Tehran’s retaliatory strikes on key oil and gas facilities across the Gulf have jolted global energy markets, with Brent crude rising 6% to about $114 a barrel, according to the report.

The escalation follows a conflict that began on February 28, when the US and Israel launched attacks on Iran citing nuclear concerns. The war has continued for three weeks, with Iran targeting US military bases and energy infrastructure in Israel and the wider West Asia region.

The report says Israel earlier hit Iran’s South Pars gas complex, described as one of the world’s largest LNG-producing sites. Iran then intensified its response, and a missile strike on Qatar’s Ras Laffan gas facility triggered a major fire and halted production.

Qatar’s Energy Minister Saad Al Kaabi was quoted as saying the attack destroyed 17% of the country’s LNG export capacity, potentially affecting supplies to Asian and European markets. Similar strikes were also reported on Saudi Arabia’s Samref oil facility, Kuwait’s Mina Al Ahmadi refinery, and the UAE’s Habshan gas facility.
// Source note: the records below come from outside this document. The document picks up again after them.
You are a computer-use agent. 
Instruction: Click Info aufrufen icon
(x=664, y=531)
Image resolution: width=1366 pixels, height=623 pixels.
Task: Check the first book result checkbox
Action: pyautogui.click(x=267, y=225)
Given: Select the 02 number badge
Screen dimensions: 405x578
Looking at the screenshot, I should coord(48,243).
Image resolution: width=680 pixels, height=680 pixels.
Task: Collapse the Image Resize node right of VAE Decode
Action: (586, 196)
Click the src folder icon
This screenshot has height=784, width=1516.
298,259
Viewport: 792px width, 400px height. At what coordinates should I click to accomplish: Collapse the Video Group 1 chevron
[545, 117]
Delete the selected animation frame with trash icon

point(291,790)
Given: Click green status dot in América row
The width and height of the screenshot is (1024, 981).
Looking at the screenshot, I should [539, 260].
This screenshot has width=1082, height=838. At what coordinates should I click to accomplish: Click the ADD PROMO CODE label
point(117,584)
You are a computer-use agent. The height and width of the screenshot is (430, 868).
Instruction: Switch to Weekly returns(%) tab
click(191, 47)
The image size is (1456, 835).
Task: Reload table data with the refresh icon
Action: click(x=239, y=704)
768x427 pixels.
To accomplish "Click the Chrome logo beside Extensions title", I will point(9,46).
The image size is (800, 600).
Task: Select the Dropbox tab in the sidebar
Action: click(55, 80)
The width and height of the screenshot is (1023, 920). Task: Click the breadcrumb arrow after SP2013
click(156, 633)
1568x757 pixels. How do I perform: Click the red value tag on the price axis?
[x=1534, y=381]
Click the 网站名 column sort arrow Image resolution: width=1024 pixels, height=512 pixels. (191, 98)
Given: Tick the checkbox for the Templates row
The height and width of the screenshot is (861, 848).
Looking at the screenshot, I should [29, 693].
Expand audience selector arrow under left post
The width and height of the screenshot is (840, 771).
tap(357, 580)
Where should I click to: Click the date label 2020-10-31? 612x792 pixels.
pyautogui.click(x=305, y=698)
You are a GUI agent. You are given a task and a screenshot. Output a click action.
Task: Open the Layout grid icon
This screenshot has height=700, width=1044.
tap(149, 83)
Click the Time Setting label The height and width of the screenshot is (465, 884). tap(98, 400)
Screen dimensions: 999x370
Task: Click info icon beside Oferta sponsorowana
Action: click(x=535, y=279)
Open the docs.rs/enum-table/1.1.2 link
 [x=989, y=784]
With Asian natural gas prices said to have doubled, concerns are rising for import-dependent countries. Trade data cited in the report notes India imported 27 million tonnes of gas in 2024, with 47%—around 12 million tonnes—sourced from Qatar; experts warned supply could tighten if the shutdown lasts for weeks, impacting industries, vehicles and households that rely on natural gas and CNG.